La musique au Cap-Vert soutient l’économie nationale et dynamise l’industrie musicale africaine.

L'industrie musicale africaine: au Cap-Vert, la musique au cœur de l’économie nationale [10/10] - Afrique économie

L’industrie musicale africaine : au Cap-Vert, la musique au cœur de l’économie nationale

L’économie du Cap-Vert est dominée par le tourisme, qui représente près d’un quart de son PIB. Les visiteurs sont attirés par les plages, les randonnées et la faune du pays, mais aussi par sa musique. Toutefois, le développement de l’industrie musicale est confronté à des défis importants, notamment l’isolement de l’archipel.

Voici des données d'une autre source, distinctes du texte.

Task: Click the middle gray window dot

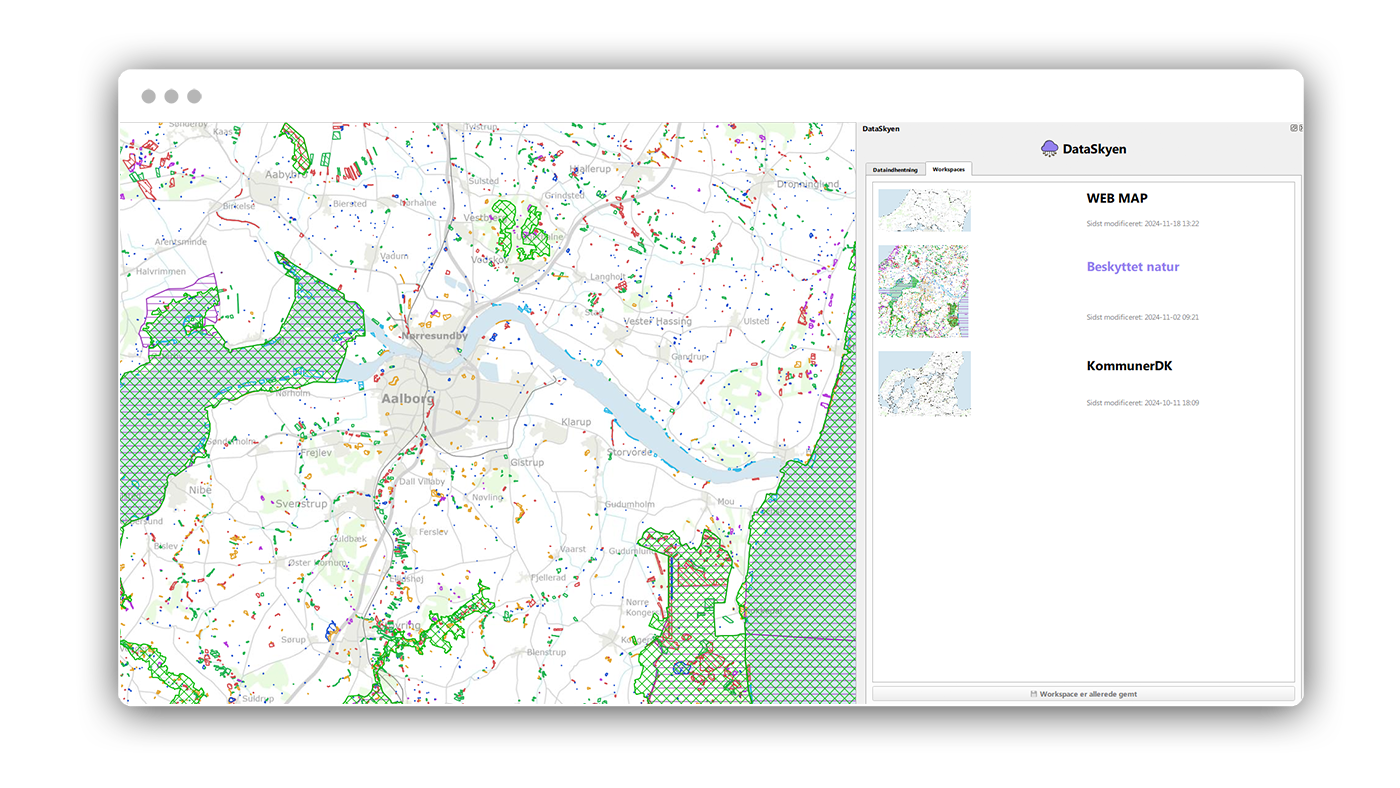Action: (x=171, y=96)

Les autorités visent à consacrer 5% du PIB au secteur culturel, un objectif rendu difficile par la crise actuelle. Les producteurs de musique, tels que José Da Silva, manager de Cesaria Évora, ont mis en place un écosystème particulier en réponse aux bouleversements de l’économie musicale mondiale. La priorité reste de faire jouer les artistes en concert. « Les artistes aujourd’hui vivent pratiquement que de la scène. Ce que rapportent les disques est très faible en musique traditionnelle. Donc, on les fait connaître sur scène, ce qui permet de voir quels titres fonctionnent le mieux », explique-t-il.

Selon le ministère de l’Économie, environ 25% des emplois au Cap-Vert proviennent de l’industrie de la musique, bien que peu de ces travailleurs soient déclarés. Les artistes, comme le guitariste Hernani Almeida, avec 30 ans de carrière internationale, rencontrent des difficultés pour obtenir des financements. « C’est plus facile de faire des productions, car on a déjà des studios. Le problème reste l’argent. Il est très difficile de trouver des sponsors au Cap-Vert », déplore-t-il.

José Da Silva estime qu’il faut investir entre 15 000 et 20 000 euros pour produire un disque de musique traditionnelle. Les attentes et les goûts du public évoluent, rendant la production de styles comme la morna, qui ont fait connaître l’archipel, de plus en plus complexe. « En musique traditionnelle, c’est un vrai combat, car il y a de moins en moins d’écoute et d’intérêt. Il faut vraiment que le titre soit très fort pour capter un public plus large », précise-t-il.

L’avenir du secteur semble se diriger vers les musiques urbaines, qui gagnent en popularité au Cap-Vert. Ce marché, bien que prometteur, présente des défis uniques. « On ne mixe pas au Cap-Vert la musique urbaine, car nous manquons de la technologie nécessaire. Nous l’envoyons donc à Lisbonne ou à Paris pour le mixage. Ensuite, nous lançons la production du clip, ce qui est souvent plus simple et rapide que pour la musique traditionnelle », ajoute-t-il.

Les autorités conservent leur ambition de faire de la musique un pilier du développement. En mai dernier, un accord a été signé avec l’Union africaine pour faire du Cap-Vert la capitale africaine de la culture en 2028.